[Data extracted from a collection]
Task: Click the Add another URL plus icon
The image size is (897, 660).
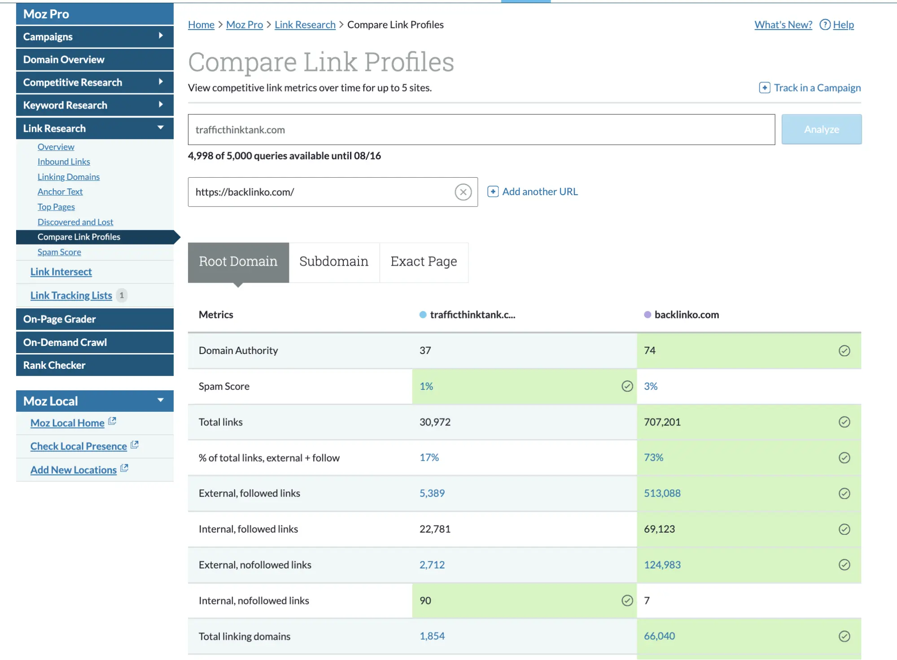Action: tap(493, 192)
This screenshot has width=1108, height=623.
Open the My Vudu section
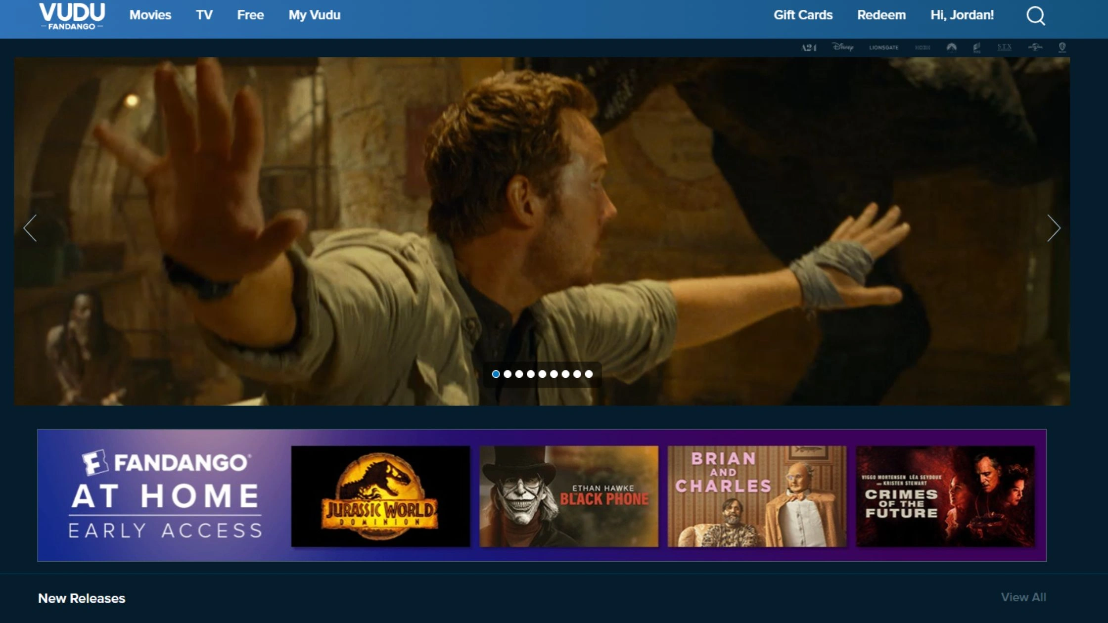(314, 15)
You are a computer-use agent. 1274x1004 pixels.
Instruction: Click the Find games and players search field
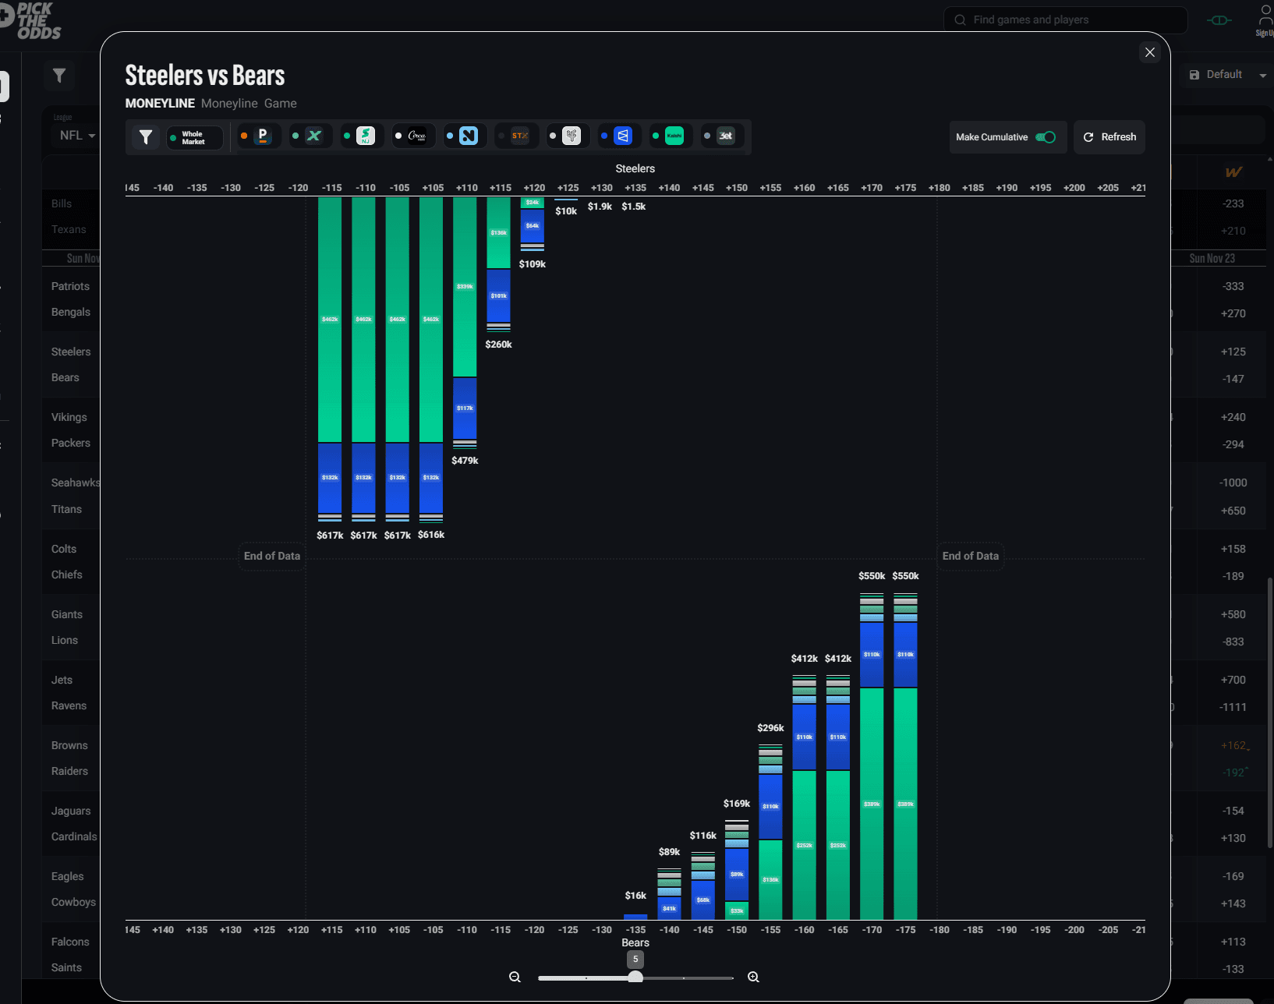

> _What the exercise asks_: A verbatim copy of all the records, minus the pictures, is the expected answer.

> _Your response_:
Task: Click the Add another URL plus icon
The image size is (897, 660).
Action: tap(493, 192)
This screenshot has width=1108, height=623.
Open the My Vudu section
(314, 15)
You are a computer-use agent. 1274x1004 pixels.
Instruction: Click the Find games and players search field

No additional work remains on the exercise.